We shall also extract the field_ids into their own list to use later:
field_ids = [field["id"] for field in fields]

Getting Figures

When querying for real estate figures we shall use the Figures latest endpoint as we are only interested in the latest median sale prices.
Now that we have the ids of the fields and names of areas we want to get the figures for we can start getting them into a dataframe. First to create the dataframe use:
real_estate_df = pd.DataFrame(columns=["sal"]+ [name["name"] for name in fields])
This creates a dataframe where the first column will be the name of the suburb the figures relate to and the remaining columns are the various values of the median prices in that suburb.
We now need to query the API to get each for figure for every field and every area name. To do this we use for loops and requests to build each row of our dataframe.

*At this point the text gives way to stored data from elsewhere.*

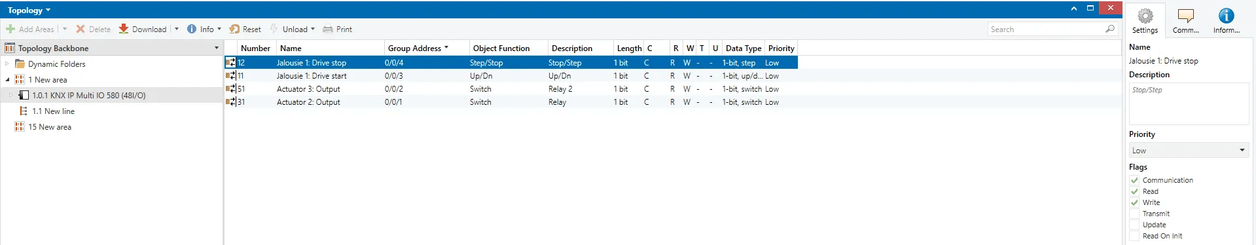Open the Info toolbar icon
This screenshot has width=1256, height=245.
[192, 29]
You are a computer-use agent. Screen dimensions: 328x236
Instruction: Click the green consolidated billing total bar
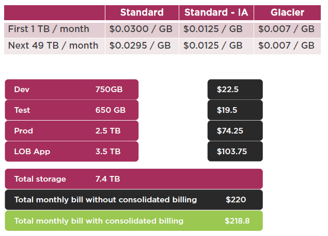134,220

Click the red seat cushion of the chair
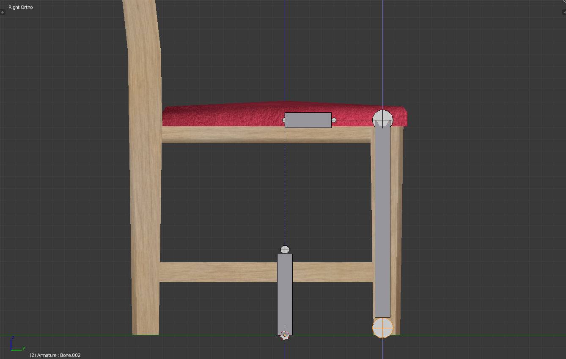coord(220,115)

url_levels = ["https://microburbs-test.p.rapidapi.com/figures/latest/1/" , "https://microburbs-test.p.rapidapi.com/figures/latest/2/", "https://microburbs-test.p.rapidapi.com/figures/latest/3/"]

for area in areas:
    area_details = [area]
    for field in fields:
        
				    
        querystring = {"area_name":area,"field":field["id"]}
        if field["premium"] == 2 or field["premium"] == 1 or field["premium"] == 3:
          
            level = field["premium"] - 1
						
        response = requests.request("GET", url_levels[level], headers=headers, params=querystring)
        if response.status_code != 200: 
       
            value = None
            area_details.append(value)
            continue
						
        value = response.json()["result"]["value"]
        area_details.append(value)
        
    real_estate_df = pd.concat([real_estate_df, pd.DataFrame([area_details], columns=["sal"]+ [name["name"] for name in fields])])
print(real_estate_df)

Lets break down these sections of code into parts
We start by specifying which urls we can use to query the API. Depending on the level of figures your plan provides you may only want to include the level 1 figures url.
url_levels = ["https://microburbs-test.p.rapidapi.com/figures/latest/1/" , "https://microburbs-test.p.rapidapi.com/figures/latest/2/", "https://microburbs-test.p.rapidapi.com/figures/latest/3/"]

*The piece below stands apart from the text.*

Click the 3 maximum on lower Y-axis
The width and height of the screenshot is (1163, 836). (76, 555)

Next is looping through each of our different suburbs. The area_details list will temporarily store all the figures data we get for each suburb before we append it to the rows of our dataframe.
for area in areas:` area_details = [area]
Now we need to go through each field and query the database for a figure. We also need to check the level of the field we are going to query and make sure we use the correct url for that query. The parameters of our query are the area name and the field id.

for field in fields:
        querystring = {"area_name":area,"field":field["id"]}
        if field["premium"] == 2 or field["premium"] == 1 or field["premium"] == 3:
          
            level = field["premium"] - 
        response = requests.request("GET", url_levels[level], headers=headers, params=querystring)

After getting a response we need to account for the fact that at times data can be missing or unavailable. In this case we can look at response code of the response, if it is not 200, indicating data was successfully found, we know we need an alternative plan. To ensure the final dataframe has the correct format, we can append None to area_details to indicate no data was available for this column. Then continue onto the next field to pull a figure from.

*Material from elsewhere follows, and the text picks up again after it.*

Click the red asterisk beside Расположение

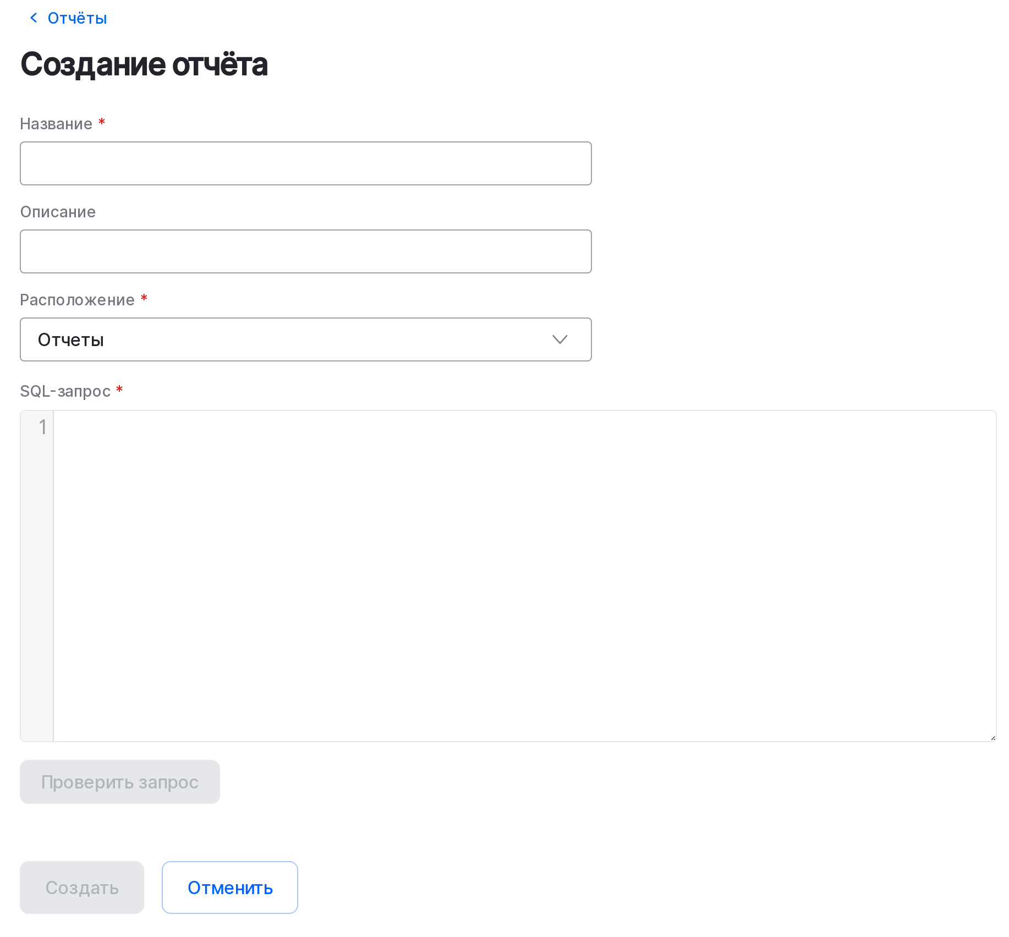144,298
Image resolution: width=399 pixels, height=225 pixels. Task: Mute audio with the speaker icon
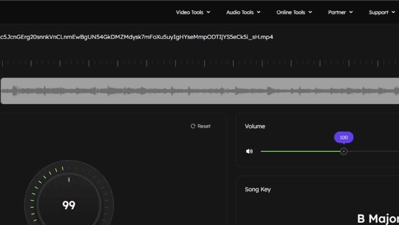point(249,151)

if response.status_code != 200: 
            value = None
            area_details.append(value)
            continue

If we did get a successful response code we can proceed by adding the value of the figure to area_details

 value = response.json()["value"]
 area_details.append(value)

Finally, once every field has been requested for an area we add the area_details as a row to our dataframe.
real_estate_df = pd.concat([real_estate_df, pd.DataFrame([area_details], columns=["sal"]+ [name["name"] for name in fields])])

Congratulations you now have a dataframe containing sale prices in Melbourne. This code can be pretty easily changed to get heaps of data from all across Australia, such as population, education and environmental data just by changing the sections, topics and areas we were looking at.